__Required task__: Transcribe the records between the lines holding "Select the Lasso tool" and "point(225,197)", inclusive, reproducing each line without any change.
·····
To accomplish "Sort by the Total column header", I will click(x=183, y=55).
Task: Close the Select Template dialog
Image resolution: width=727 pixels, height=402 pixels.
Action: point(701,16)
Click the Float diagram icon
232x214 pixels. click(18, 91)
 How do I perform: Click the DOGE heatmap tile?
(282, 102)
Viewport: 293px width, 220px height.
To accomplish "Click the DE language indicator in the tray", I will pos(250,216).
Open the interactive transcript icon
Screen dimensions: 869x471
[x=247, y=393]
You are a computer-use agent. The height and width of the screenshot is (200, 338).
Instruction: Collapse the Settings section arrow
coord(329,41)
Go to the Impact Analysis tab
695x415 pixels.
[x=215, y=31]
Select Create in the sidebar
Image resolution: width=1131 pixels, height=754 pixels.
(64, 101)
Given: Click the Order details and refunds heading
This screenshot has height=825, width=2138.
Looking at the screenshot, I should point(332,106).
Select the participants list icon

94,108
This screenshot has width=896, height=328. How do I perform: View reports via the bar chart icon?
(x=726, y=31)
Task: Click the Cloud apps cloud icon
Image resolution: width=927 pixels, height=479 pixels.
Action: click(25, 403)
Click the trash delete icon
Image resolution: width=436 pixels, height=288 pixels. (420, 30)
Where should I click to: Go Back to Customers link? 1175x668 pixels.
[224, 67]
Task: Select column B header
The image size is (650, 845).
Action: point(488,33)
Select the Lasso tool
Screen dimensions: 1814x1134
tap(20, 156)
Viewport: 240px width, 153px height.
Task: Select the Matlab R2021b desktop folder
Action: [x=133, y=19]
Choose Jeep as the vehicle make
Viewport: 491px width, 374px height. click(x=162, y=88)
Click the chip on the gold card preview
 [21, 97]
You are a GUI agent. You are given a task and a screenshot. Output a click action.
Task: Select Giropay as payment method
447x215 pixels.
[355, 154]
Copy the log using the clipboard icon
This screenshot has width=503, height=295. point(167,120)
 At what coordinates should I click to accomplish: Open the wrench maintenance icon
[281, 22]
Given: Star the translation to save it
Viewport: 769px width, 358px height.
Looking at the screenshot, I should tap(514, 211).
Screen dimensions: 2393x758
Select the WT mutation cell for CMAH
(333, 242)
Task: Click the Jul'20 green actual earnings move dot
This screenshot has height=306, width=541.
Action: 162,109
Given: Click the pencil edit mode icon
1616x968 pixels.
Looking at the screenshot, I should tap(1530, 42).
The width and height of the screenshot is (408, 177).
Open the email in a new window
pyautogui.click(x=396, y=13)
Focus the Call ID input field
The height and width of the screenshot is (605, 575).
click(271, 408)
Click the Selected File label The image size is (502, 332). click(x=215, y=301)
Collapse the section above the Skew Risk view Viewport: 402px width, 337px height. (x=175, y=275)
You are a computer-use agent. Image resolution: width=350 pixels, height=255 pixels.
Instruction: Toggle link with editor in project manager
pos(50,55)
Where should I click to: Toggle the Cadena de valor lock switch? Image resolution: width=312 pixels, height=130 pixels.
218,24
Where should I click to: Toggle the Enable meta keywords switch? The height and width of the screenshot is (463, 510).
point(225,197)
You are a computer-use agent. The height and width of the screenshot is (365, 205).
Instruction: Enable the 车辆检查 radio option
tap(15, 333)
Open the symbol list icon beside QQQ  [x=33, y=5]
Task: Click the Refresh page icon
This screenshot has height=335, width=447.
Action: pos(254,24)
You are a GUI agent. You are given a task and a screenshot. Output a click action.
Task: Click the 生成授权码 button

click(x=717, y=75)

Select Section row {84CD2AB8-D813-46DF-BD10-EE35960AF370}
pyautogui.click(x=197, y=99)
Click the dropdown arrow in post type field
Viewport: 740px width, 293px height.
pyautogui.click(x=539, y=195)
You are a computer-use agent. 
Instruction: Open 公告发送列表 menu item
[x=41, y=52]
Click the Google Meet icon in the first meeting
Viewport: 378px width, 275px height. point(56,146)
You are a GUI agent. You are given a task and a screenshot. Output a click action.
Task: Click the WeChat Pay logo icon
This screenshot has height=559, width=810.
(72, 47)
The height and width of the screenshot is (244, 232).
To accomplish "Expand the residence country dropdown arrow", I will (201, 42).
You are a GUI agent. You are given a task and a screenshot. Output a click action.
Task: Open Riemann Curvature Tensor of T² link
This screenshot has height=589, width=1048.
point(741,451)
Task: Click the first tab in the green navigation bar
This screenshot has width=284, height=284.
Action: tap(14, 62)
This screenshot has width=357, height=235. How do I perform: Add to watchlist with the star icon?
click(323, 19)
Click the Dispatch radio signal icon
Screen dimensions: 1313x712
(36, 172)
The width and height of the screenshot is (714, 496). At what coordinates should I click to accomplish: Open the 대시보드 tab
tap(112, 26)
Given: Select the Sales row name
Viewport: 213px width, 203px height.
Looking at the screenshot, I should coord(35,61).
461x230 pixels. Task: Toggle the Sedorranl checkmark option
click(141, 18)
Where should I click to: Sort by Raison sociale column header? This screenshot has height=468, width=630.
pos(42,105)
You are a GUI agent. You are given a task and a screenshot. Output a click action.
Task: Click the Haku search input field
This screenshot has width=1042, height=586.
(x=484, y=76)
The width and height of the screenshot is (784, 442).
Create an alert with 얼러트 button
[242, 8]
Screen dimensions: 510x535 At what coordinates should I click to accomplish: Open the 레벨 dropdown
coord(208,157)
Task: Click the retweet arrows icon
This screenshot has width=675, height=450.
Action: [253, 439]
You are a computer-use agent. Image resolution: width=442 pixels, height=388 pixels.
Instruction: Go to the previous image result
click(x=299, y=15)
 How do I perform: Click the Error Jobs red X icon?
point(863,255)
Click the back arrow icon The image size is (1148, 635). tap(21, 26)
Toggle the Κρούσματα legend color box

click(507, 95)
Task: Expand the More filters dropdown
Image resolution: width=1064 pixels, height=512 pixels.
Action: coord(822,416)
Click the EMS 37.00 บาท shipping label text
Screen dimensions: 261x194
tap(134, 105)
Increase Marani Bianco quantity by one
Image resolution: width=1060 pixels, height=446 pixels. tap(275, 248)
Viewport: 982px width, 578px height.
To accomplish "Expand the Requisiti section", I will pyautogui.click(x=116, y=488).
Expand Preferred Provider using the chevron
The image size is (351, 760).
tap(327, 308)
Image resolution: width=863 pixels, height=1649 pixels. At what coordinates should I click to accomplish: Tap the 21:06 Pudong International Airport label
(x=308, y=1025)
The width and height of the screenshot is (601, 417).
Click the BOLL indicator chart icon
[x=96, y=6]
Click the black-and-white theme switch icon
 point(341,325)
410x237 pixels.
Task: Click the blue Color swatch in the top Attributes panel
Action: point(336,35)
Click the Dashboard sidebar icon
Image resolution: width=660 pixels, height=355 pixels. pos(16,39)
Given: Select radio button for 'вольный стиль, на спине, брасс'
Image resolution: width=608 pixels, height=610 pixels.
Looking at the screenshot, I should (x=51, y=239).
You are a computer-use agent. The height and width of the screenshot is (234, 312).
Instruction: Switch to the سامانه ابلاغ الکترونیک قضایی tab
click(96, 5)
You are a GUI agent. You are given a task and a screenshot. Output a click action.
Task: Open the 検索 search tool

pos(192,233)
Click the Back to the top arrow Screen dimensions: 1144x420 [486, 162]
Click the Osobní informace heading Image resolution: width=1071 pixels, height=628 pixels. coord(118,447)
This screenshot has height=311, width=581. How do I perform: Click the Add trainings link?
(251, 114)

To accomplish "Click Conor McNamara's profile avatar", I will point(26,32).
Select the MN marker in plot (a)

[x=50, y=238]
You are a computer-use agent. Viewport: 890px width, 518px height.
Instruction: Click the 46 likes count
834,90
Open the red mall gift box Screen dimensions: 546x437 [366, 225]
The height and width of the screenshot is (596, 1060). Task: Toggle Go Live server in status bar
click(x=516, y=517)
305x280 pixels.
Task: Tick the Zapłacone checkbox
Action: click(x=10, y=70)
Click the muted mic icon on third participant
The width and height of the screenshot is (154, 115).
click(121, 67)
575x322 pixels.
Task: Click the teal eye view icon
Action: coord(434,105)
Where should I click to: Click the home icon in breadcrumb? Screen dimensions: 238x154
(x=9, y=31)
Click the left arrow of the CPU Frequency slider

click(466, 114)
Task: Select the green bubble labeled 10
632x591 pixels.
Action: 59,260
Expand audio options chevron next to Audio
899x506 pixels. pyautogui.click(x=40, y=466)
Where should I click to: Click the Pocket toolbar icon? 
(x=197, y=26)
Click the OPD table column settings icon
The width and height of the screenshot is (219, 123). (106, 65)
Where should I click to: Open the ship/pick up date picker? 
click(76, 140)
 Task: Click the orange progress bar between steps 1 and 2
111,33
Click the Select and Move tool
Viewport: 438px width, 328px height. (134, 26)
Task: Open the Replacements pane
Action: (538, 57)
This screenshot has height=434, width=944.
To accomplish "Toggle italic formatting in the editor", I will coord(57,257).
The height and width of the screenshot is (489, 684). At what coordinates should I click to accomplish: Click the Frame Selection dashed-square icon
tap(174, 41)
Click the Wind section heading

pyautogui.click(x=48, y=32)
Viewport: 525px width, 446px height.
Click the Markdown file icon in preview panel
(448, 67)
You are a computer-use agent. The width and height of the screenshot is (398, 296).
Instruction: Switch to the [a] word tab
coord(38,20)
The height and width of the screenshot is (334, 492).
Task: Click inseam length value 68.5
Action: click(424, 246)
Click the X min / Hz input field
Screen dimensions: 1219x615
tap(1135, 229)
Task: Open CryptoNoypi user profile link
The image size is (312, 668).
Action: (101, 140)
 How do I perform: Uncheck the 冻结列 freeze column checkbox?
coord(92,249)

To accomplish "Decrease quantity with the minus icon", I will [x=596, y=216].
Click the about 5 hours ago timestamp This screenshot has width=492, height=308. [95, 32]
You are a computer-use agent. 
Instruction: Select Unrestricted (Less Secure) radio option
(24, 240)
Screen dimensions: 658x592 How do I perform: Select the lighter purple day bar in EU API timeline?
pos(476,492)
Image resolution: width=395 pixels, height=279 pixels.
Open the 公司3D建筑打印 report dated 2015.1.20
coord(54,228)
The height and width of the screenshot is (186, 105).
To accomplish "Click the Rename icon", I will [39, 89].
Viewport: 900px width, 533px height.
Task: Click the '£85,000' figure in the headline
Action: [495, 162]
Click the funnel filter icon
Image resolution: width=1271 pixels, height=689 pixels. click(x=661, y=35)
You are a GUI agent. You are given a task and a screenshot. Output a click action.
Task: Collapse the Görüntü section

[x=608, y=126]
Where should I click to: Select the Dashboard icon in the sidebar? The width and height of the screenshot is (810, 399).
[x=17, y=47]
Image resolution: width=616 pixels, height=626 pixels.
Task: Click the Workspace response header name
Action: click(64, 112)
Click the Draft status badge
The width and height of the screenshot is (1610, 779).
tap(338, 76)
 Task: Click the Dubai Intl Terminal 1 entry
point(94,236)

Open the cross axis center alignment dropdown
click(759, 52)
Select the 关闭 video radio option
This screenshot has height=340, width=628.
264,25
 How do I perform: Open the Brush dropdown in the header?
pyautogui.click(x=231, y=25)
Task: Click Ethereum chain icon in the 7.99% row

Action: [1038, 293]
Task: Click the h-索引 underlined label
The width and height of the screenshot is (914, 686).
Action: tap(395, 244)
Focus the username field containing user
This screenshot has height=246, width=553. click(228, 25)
·····
__Exercise result__:
Select the Lasso tool
Screen dimensions: 1814x1134
tap(20, 156)
Viewport: 240px width, 153px height.
Task: Select the Matlab R2021b desktop folder
Action: [x=133, y=19]
Choose Jeep as the vehicle make
Viewport: 491px width, 374px height. click(x=162, y=88)
Click the chip on the gold card preview
 [21, 97]
You are a GUI agent. You are given a task and a screenshot. Output a click action.
Task: Select Giropay as payment method
447x215 pixels.
[355, 154]
Copy the log using the clipboard icon
This screenshot has width=503, height=295. point(167,120)
 At what coordinates should I click to accomplish: Open the wrench maintenance icon
[281, 22]
Given: Star the translation to save it
Viewport: 769px width, 358px height.
Looking at the screenshot, I should tap(514, 211).
Screen dimensions: 2393x758
Select the WT mutation cell for CMAH
(333, 242)
Task: Click the Jul'20 green actual earnings move dot
This screenshot has height=306, width=541.
Action: 162,109
Given: Click the pencil edit mode icon
1616x968 pixels.
Looking at the screenshot, I should tap(1530, 42).
The width and height of the screenshot is (408, 177).
Open the email in a new window
pyautogui.click(x=396, y=13)
Focus the Call ID input field
The height and width of the screenshot is (605, 575).
click(271, 408)
Click the Selected File label The image size is (502, 332). click(x=215, y=301)
Collapse the section above the Skew Risk view Viewport: 402px width, 337px height. (x=175, y=275)
You are a computer-use agent. Image resolution: width=350 pixels, height=255 pixels.
Instruction: Toggle link with editor in project manager
pos(50,55)
Where should I click to: Toggle the Cadena de valor lock switch? Image resolution: width=312 pixels, height=130 pixels.
218,24
Where should I click to: Toggle the Enable meta keywords switch? The height and width of the screenshot is (463, 510).
point(225,197)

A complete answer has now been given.